- **Your assignment**: An exact copy of every entry below is needed.

Saved entries:

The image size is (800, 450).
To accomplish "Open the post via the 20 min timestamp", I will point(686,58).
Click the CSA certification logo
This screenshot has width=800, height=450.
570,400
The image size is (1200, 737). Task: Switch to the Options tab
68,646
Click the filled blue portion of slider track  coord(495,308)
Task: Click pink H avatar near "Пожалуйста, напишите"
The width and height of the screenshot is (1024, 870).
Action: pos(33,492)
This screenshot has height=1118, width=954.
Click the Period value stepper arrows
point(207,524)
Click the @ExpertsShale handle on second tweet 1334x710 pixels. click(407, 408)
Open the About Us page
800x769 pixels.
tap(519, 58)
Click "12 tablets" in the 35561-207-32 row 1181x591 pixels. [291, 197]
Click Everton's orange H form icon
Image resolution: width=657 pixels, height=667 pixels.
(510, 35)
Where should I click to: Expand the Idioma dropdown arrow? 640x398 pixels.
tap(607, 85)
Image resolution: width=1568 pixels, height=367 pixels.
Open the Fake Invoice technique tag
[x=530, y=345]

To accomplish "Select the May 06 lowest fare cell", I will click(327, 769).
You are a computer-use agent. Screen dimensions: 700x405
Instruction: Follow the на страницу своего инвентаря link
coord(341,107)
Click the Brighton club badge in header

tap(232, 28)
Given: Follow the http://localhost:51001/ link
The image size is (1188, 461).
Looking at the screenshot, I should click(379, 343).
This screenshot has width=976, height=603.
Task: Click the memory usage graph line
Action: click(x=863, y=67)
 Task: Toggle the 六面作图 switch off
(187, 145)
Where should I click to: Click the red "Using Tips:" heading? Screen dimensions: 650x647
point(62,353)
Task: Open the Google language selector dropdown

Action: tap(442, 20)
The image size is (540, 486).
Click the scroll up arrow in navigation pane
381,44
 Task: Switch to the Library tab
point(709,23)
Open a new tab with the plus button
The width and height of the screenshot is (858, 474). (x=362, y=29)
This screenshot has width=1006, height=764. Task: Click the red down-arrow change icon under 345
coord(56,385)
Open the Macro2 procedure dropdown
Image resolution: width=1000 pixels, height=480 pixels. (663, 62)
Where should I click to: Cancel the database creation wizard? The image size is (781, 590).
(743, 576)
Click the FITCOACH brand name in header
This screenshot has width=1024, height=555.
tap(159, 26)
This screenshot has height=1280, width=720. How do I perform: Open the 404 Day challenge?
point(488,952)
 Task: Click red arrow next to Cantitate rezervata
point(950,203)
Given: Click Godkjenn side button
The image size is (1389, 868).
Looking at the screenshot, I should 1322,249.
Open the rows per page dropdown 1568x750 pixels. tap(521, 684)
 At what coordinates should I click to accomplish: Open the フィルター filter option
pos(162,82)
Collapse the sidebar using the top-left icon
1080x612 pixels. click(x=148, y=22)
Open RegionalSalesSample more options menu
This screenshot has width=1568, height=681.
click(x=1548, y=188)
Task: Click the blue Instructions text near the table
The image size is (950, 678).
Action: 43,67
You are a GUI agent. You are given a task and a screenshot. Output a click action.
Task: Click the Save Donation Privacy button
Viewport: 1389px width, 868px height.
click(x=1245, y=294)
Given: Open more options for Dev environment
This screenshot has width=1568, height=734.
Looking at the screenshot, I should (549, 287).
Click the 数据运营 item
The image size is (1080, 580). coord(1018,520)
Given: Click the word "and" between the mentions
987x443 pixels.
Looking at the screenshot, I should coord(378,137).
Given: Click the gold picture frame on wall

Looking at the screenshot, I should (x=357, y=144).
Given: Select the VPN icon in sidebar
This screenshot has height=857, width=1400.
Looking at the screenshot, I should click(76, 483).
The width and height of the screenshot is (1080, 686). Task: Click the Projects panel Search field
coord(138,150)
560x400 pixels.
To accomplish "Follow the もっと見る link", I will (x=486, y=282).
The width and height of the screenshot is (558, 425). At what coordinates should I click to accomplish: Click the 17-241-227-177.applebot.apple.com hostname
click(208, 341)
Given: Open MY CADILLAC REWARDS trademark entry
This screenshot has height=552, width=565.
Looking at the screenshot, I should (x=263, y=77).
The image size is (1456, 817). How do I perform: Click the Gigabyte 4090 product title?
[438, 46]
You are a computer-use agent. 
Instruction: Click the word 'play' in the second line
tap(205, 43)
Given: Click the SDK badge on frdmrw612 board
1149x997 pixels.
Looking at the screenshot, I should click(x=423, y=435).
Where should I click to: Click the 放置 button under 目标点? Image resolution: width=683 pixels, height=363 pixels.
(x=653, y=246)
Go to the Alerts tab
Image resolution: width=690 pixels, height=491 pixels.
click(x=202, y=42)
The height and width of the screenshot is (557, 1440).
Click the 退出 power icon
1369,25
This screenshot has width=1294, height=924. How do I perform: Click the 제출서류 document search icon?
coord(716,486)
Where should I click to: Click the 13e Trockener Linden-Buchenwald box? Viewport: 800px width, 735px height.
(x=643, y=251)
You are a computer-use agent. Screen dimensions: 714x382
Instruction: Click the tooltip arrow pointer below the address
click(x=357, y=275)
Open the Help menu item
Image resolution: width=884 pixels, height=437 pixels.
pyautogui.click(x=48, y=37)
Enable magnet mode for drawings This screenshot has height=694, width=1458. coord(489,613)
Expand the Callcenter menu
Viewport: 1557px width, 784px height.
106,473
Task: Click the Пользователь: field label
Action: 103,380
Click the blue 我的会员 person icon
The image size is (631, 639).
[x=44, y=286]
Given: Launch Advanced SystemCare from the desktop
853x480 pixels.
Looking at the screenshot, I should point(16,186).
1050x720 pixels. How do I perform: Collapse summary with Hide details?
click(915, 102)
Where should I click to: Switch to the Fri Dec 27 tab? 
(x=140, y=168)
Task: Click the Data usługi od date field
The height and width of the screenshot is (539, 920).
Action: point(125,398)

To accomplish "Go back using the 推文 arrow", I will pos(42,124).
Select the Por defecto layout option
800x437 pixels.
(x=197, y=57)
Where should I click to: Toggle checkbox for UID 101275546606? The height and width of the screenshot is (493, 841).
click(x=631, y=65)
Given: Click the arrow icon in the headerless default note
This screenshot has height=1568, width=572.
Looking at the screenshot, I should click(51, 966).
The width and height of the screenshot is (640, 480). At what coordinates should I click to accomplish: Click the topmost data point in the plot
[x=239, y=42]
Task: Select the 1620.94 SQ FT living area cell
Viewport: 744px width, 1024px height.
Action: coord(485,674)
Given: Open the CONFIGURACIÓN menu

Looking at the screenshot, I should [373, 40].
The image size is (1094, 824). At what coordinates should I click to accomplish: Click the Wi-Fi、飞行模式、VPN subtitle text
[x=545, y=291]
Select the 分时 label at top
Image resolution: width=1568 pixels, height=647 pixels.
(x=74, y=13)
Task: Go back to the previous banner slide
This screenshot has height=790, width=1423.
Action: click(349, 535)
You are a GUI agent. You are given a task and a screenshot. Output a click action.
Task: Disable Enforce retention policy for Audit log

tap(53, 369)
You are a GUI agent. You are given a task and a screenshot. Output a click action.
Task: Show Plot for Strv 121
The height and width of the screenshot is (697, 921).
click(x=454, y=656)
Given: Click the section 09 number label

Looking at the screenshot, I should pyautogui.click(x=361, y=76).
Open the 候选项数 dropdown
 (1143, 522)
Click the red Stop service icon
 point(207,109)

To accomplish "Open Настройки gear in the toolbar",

- **Problem solution**:
The image size is (800, 450).
To accomplish "Open the post via the 20 min timestamp", I will point(686,58).
Click the CSA certification logo
This screenshot has width=800, height=450.
570,400
The image size is (1200, 737). Task: Switch to the Options tab
68,646
Click the filled blue portion of slider track  coord(495,308)
Task: Click pink H avatar near "Пожалуйста, напишите"
The width and height of the screenshot is (1024, 870).
Action: pos(33,492)
This screenshot has height=1118, width=954.
Click the Period value stepper arrows
point(207,524)
Click the @ExpertsShale handle on second tweet 1334x710 pixels. click(407, 408)
Open the About Us page
800x769 pixels.
tap(519, 58)
Click "12 tablets" in the 35561-207-32 row 1181x591 pixels. [291, 197]
Click Everton's orange H form icon
Image resolution: width=657 pixels, height=667 pixels.
(510, 35)
Where should I click to: Expand the Idioma dropdown arrow? 640x398 pixels.
tap(607, 85)
Image resolution: width=1568 pixels, height=367 pixels.
Open the Fake Invoice technique tag
[x=530, y=345]

To accomplish "Select the May 06 lowest fare cell", I will click(327, 769).
You are a computer-use agent. Screen dimensions: 700x405
Instruction: Follow the на страницу своего инвентаря link
coord(341,107)
Click the Brighton club badge in header

tap(232, 28)
Given: Follow the http://localhost:51001/ link
The image size is (1188, 461).
Looking at the screenshot, I should click(379, 343).
This screenshot has width=976, height=603.
Task: Click the memory usage graph line
Action: click(x=863, y=67)
 Task: Toggle the 六面作图 switch off
(187, 145)
Where should I click to: Click the red "Using Tips:" heading? Screen dimensions: 650x647
point(62,353)
Task: Open the Google language selector dropdown

Action: tap(442, 20)
The image size is (540, 486).
Click the scroll up arrow in navigation pane
381,44
 Task: Switch to the Library tab
point(709,23)
Open a new tab with the plus button
The width and height of the screenshot is (858, 474). (x=362, y=29)
This screenshot has width=1006, height=764. Task: Click the red down-arrow change icon under 345
coord(56,385)
Open the Macro2 procedure dropdown
Image resolution: width=1000 pixels, height=480 pixels. (663, 62)
Where should I click to: Cancel the database creation wizard? The image size is (781, 590).
(743, 576)
Click the FITCOACH brand name in header
This screenshot has width=1024, height=555.
tap(159, 26)
This screenshot has height=1280, width=720. How do I perform: Open the 404 Day challenge?
point(488,952)
 Task: Click red arrow next to Cantitate rezervata
point(950,203)
Given: Click Godkjenn side button
The image size is (1389, 868).
Looking at the screenshot, I should 1322,249.
Open the rows per page dropdown 1568x750 pixels. tap(521, 684)
 At what coordinates should I click to accomplish: Open the フィルター filter option
pos(162,82)
Collapse the sidebar using the top-left icon
1080x612 pixels. click(x=148, y=22)
Open RegionalSalesSample more options menu
This screenshot has width=1568, height=681.
click(x=1548, y=188)
Task: Click the blue Instructions text near the table
The image size is (950, 678).
Action: 43,67
You are a GUI agent. You are given a task and a screenshot. Output a click action.
Task: Click the Save Donation Privacy button
Viewport: 1389px width, 868px height.
click(x=1245, y=294)
Given: Open more options for Dev environment
This screenshot has width=1568, height=734.
Looking at the screenshot, I should (549, 287).
Click the 数据运营 item
The image size is (1080, 580). coord(1018,520)
Given: Click the word "and" between the mentions
987x443 pixels.
Looking at the screenshot, I should coord(378,137).
Given: Click the gold picture frame on wall

Looking at the screenshot, I should (x=357, y=144).
Given: Select the VPN icon in sidebar
This screenshot has height=857, width=1400.
Looking at the screenshot, I should click(76, 483).
The width and height of the screenshot is (1080, 686). Task: Click the Projects panel Search field
coord(138,150)
560x400 pixels.
To accomplish "Follow the もっと見る link", I will (x=486, y=282).
The width and height of the screenshot is (558, 425). At what coordinates should I click to accomplish: Click the 17-241-227-177.applebot.apple.com hostname
click(208, 341)
Given: Open MY CADILLAC REWARDS trademark entry
This screenshot has height=552, width=565.
Looking at the screenshot, I should (x=263, y=77).
The image size is (1456, 817). How do I perform: Click the Gigabyte 4090 product title?
[438, 46]
You are a computer-use agent. 
Instruction: Click the word 'play' in the second line
tap(205, 43)
Given: Click the SDK badge on frdmrw612 board
1149x997 pixels.
Looking at the screenshot, I should click(x=423, y=435).
Where should I click to: Click the 放置 button under 目标点? Image resolution: width=683 pixels, height=363 pixels.
(x=653, y=246)
Go to the Alerts tab
Image resolution: width=690 pixels, height=491 pixels.
click(x=202, y=42)
The height and width of the screenshot is (557, 1440).
Click the 退出 power icon
1369,25
This screenshot has width=1294, height=924. How do I perform: Click the 제출서류 document search icon?
coord(716,486)
Where should I click to: Click the 13e Trockener Linden-Buchenwald box? Viewport: 800px width, 735px height.
(x=643, y=251)
You are a computer-use agent. Screen dimensions: 714x382
Instruction: Click the tooltip arrow pointer below the address
click(x=357, y=275)
Open the Help menu item
Image resolution: width=884 pixels, height=437 pixels.
pyautogui.click(x=48, y=37)
Enable magnet mode for drawings This screenshot has height=694, width=1458. coord(489,613)
Expand the Callcenter menu
Viewport: 1557px width, 784px height.
106,473
Task: Click the Пользователь: field label
Action: 103,380
Click the blue 我的会员 person icon
The image size is (631, 639).
[x=44, y=286]
Given: Launch Advanced SystemCare from the desktop
853x480 pixels.
Looking at the screenshot, I should point(16,186).
1050x720 pixels. How do I perform: Collapse summary with Hide details?
click(915, 102)
Where should I click to: Switch to the Fri Dec 27 tab? 
(x=140, y=168)
Task: Click the Data usługi od date field
The height and width of the screenshot is (539, 920).
Action: point(125,398)

To accomplish "Go back using the 推文 arrow", I will pos(42,124).
Select the Por defecto layout option
800x437 pixels.
(x=197, y=57)
Where should I click to: Toggle checkbox for UID 101275546606? The height and width of the screenshot is (493, 841).
click(x=631, y=65)
Given: Click the arrow icon in the headerless default note
This screenshot has height=1568, width=572.
Looking at the screenshot, I should click(51, 966).
The width and height of the screenshot is (640, 480). At what coordinates should I click to accomplish: Click the topmost data point in the plot
[x=239, y=42]
Task: Select the 1620.94 SQ FT living area cell
Viewport: 744px width, 1024px height.
Action: coord(485,674)
Given: Open the CONFIGURACIÓN menu

Looking at the screenshot, I should [373, 40].
The image size is (1094, 824). At what coordinates should I click to accomplish: Click the Wi-Fi、飞行模式、VPN subtitle text
[x=545, y=291]
Select the 分时 label at top
Image resolution: width=1568 pixels, height=647 pixels.
(x=74, y=13)
Task: Go back to the previous banner slide
This screenshot has height=790, width=1423.
Action: click(349, 535)
You are a GUI agent. You are given a task and a screenshot. Output a click action.
Task: Disable Enforce retention policy for Audit log

tap(53, 369)
You are a GUI agent. You are given a task and a screenshot. Output a click action.
Task: Show Plot for Strv 121
The height and width of the screenshot is (697, 921).
click(x=454, y=656)
Given: Click the section 09 number label

Looking at the screenshot, I should pyautogui.click(x=361, y=76).
Open the 候选项数 dropdown
 (1143, 522)
Click the red Stop service icon
 point(207,109)

To accomplish "Open Настройки gear in the toolbar",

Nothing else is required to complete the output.